By Elias Savada.
There’s a tendency toward sexual subversion and sly mystery in any François Ozon film. Naughty fun in the comic farce 8 Women (2002). A year later, the voyeuristic Swimming Pool‘s American tagline was “On the Surface, All Is Calm.” More recently came the unsettling relationship between a bored teacher and a student protégé (In the House, 2012) and the secret desires of a 17-year-old call girl (Young & Beautiful, 2013).
Double lives abound, often swirling about a dangerous, chameleon-like liaison, including those found in Une nouvelle amie, the French director-writer’s 15th feature, liberally adapted from a 15-page short story by Ruth Rendell (the late British mystery author whose works have been filmed by a host of directors, including Claude Chabrol and Pedro Almodóvar). As expected, The New Girlfriend balances comedy and melodrama, while playfully blurring the ever thinning lines between gender and identity.
Ozon felt the story, which he read over 20 years ago, was close in tone to the dramas, mysteries, and thrillers presented on the long-running network anthology television series Alfred Hitchcock Presents from over a half-century ago. The resulting film does have a Hitchcockian undertone, but Ozon’s adaptation definitely has a late night (and R rating) vibe.
As this strange, discomforting tale begins, one of its main characters has died. Laura (Isild Le Besco) was the childhood BFF of Claire (Anaïs Demoustier). The loss has left Laura’s infant daughter Lucie in constant tears and pushed Claire into a depressed funk. No appetite. No life focus. Sex becomes perfunctory, not that her nicely sculpted husband, Gilles (Raphaël Personnaz), notices. A blood oath (shown as part of a beautifully compressed growing-up, bonding collage between 7-year-old versions of the blue-eyed, blonde-haired Laura and a freckled, pig-tailed redhead Claire has an unsettling ferocity — the red lipstick on their mouths) pushes the heartbroken survivor to declare she will watch over Lucie and David (Roman Duris), the shy, reserved widower and ill-equipped father.
Gathering her courage, Claire visits David and Lucie in their lovely, immaculate home. David’s mental well being’s not all there, no surprise.

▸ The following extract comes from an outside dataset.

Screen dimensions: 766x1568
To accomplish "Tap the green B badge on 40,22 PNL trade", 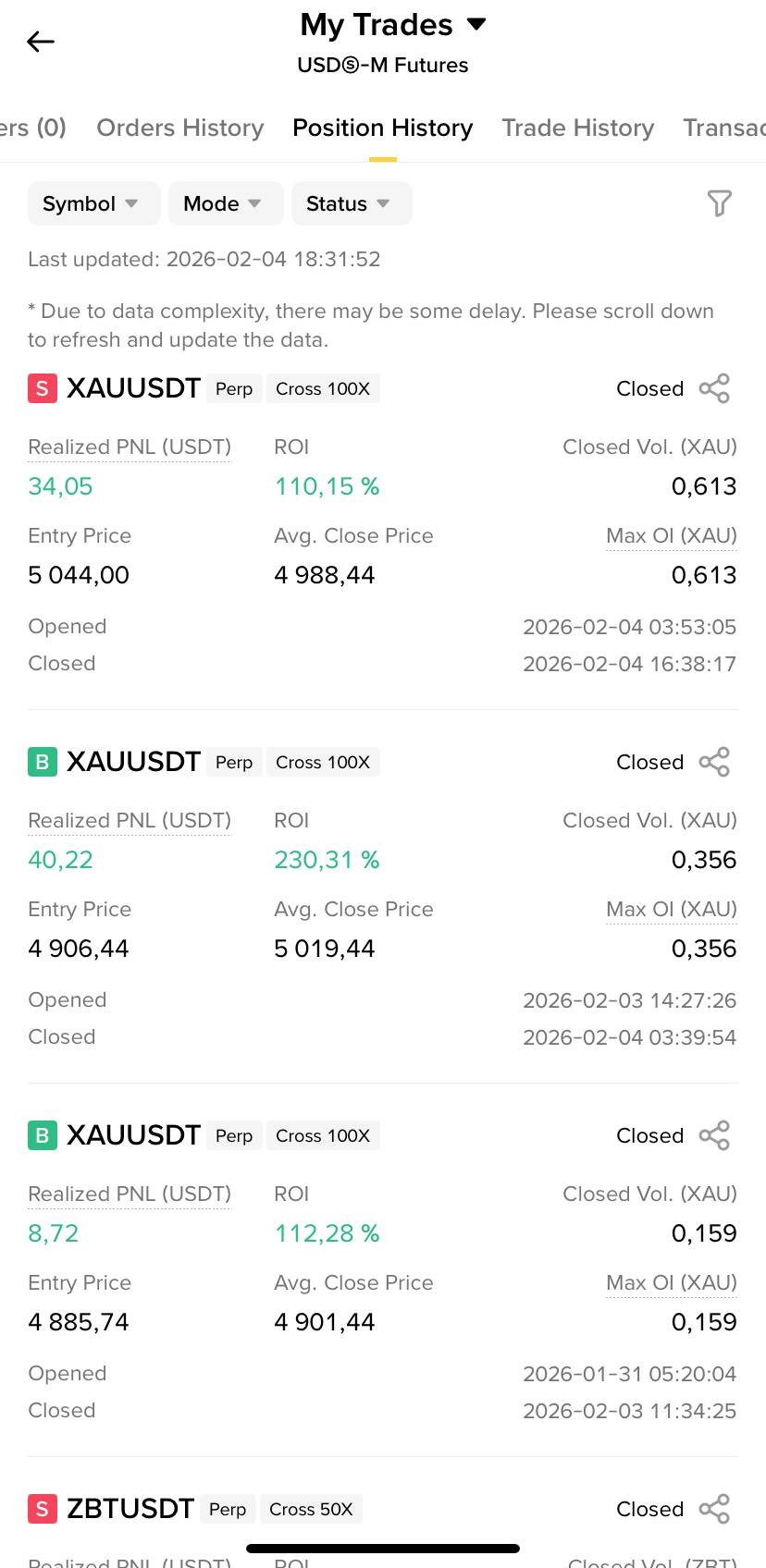I will [43, 763].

Thank goodness the trailer for this delightfully entertaining, and maybe a little perverse, comedy doesn’t give much away about the antics that follow. I won’t either. Other critics spill the beans, so be careful about what you read before watching the film. It turns out that poor, demure Claire and outgoing Laura never kept secrets from one another. With one humdinger of an exception.
Anyway, Claire soon makes a new girl friend, Virginia, to whom Lucie also takes a close liking. Secretive phone calls and messages, and cautious outings follows. When Gilles invites an uncomfortable David to dinner, the tension escalates. Claire isn’t sure who she should trust. But then she gets used to having Virginia around and things get interesting and even funny. While Claire is visiting David and Lucie one day, Laura’s mother stops by to see the grandchild and son-in-law. Virginia is at risk of exposing herself, in a sequence that becomes one of the film’s funnier moments. The lies and cover ups continue.
Demoustier and Duris carry their finely etched characters with a fascinating level of wit and intelligence, providing stand-out performances as two people out of their regular element. Meanwhile, Ozon offers his viewers more than a few wisely framed shots to accompany his pointed dialogue, allowing the film to pull more viewers into its complicated sexual manifesto, one which seems to change on a whim. A New Girlfriend, finally arriving in America a year after premiering at the Toronto International Film Festival, is an aggressive study of human desires and sexual identity, flecked with comic undercurrents and a nuance of mystery. The film’s ending won’t work for some of you; others will embrace the forced kinky in it. Like it or not, it’s the new (ab)normal.
Elias Savada is a movie copyright researcher, critic, craft beer geek, and avid genealogist based in Bethesda, Maryland. He helps program the Spooky Movie International Film Festival, and previously reviewed for Film Threat and Nitrate Online. He is an executive producer of the new horror film German Angst and co-author, with David J. Skal, of Dark Carnival: the Secret World of Tod Browning.